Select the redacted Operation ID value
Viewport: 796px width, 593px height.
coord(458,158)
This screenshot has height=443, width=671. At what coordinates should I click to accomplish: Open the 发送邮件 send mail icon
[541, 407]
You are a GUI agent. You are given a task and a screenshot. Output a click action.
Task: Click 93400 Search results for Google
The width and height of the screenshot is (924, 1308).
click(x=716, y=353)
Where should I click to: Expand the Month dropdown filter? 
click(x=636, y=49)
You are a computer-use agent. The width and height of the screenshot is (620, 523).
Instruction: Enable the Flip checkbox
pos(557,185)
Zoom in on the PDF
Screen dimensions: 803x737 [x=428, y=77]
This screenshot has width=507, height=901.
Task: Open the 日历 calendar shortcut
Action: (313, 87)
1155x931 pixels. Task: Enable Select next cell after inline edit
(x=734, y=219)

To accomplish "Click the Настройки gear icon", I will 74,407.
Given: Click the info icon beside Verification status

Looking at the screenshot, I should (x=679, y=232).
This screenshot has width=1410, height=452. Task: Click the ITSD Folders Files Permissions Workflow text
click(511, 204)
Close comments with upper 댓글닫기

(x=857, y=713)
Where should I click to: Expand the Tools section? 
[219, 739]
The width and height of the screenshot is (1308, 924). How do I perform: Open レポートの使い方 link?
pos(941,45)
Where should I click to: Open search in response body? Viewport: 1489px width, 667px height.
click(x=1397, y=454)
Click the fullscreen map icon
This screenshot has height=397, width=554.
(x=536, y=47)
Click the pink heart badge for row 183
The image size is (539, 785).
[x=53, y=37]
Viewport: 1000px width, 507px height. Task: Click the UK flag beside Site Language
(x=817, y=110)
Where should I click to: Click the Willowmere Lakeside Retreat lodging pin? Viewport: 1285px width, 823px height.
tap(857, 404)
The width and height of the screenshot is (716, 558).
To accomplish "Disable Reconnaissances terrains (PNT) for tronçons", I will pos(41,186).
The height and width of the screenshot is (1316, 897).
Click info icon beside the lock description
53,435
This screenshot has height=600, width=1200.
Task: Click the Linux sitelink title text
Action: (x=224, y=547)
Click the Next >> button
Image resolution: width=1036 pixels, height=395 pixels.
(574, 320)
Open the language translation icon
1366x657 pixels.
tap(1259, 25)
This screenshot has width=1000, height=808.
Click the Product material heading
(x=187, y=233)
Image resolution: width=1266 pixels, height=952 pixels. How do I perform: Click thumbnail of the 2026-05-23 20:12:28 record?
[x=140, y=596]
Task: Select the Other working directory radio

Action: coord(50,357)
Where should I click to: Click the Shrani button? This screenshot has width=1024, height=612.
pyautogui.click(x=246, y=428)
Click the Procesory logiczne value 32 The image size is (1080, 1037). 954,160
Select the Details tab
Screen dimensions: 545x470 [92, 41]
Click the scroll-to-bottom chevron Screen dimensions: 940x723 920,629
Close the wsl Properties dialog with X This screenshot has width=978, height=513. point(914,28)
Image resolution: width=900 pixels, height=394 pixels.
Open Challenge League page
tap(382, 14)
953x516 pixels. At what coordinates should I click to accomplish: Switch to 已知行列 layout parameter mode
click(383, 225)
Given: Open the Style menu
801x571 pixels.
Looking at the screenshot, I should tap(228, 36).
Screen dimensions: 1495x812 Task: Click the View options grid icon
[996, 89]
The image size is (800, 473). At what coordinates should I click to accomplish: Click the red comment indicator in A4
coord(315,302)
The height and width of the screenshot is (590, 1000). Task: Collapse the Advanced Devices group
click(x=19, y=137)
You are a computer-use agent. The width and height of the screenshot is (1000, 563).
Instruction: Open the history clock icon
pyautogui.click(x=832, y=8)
:::
## Assignment
Show each line in the data where the string "computer" appears.

## Solution to this task
You are a computer-use agent. The width and height of the screenshot is (620, 523).
You are a computer-use agent. The width and height of the screenshot is (1000, 563).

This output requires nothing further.